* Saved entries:
Segment Open
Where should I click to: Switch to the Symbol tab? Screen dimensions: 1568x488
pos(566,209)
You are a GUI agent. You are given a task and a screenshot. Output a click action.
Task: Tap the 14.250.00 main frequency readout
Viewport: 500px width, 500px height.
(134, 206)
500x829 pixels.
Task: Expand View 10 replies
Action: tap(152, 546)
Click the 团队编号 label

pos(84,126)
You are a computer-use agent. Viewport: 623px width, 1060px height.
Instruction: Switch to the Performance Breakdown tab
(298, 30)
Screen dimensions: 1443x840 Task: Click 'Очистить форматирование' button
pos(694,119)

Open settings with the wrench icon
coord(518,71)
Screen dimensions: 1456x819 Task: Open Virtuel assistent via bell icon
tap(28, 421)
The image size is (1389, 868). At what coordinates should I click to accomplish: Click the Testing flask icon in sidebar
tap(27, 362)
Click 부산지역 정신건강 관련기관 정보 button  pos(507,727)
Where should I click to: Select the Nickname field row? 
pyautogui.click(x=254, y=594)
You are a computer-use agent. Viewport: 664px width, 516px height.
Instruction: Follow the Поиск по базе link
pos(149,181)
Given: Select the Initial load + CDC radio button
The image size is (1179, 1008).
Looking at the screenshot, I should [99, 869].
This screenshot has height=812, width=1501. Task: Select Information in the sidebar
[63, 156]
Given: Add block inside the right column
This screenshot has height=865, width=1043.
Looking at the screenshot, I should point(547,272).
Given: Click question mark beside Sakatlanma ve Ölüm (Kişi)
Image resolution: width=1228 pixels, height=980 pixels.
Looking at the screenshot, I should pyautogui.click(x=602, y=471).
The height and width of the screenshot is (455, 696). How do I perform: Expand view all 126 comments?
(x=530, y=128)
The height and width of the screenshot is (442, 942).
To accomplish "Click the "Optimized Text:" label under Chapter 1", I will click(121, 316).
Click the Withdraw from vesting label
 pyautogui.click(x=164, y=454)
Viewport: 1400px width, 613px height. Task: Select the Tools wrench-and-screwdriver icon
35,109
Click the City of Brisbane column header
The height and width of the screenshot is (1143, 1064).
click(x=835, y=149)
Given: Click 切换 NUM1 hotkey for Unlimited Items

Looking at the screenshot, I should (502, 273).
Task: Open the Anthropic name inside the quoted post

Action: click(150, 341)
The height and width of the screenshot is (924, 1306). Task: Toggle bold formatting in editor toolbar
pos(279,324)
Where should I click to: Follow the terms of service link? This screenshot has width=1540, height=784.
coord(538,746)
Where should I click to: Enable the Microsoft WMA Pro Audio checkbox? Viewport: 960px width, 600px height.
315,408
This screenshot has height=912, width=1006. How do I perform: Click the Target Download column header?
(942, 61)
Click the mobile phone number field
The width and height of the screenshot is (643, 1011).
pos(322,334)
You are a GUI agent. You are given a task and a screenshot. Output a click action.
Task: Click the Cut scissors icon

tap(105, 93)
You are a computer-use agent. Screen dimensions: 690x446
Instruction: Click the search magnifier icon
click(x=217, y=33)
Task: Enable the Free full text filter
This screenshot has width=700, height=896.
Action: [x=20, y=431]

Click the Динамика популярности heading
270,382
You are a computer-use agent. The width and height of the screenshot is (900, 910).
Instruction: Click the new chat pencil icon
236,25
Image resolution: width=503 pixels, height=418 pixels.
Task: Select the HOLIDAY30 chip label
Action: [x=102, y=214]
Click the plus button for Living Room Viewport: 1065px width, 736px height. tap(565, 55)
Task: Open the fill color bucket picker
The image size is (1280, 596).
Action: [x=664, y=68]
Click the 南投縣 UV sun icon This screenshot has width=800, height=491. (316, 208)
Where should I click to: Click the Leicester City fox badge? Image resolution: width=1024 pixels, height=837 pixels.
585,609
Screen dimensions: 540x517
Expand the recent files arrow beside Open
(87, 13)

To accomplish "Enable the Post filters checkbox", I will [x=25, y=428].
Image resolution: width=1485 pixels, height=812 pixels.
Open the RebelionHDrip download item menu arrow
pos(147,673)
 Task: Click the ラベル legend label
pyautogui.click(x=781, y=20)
Segment Closed
* Task objective:
Look through the entries above, and wherever a line holds the string "computer", copy it.

* Answer:
You are a computer-use agent. Viewport: 623px width, 1060px height.
You are a computer-use agent. Viewport: 664px width, 516px height.
You are a computer-use agent. Screen dimensions: 690x446
You are a computer-use agent. The width and height of the screenshot is (900, 910).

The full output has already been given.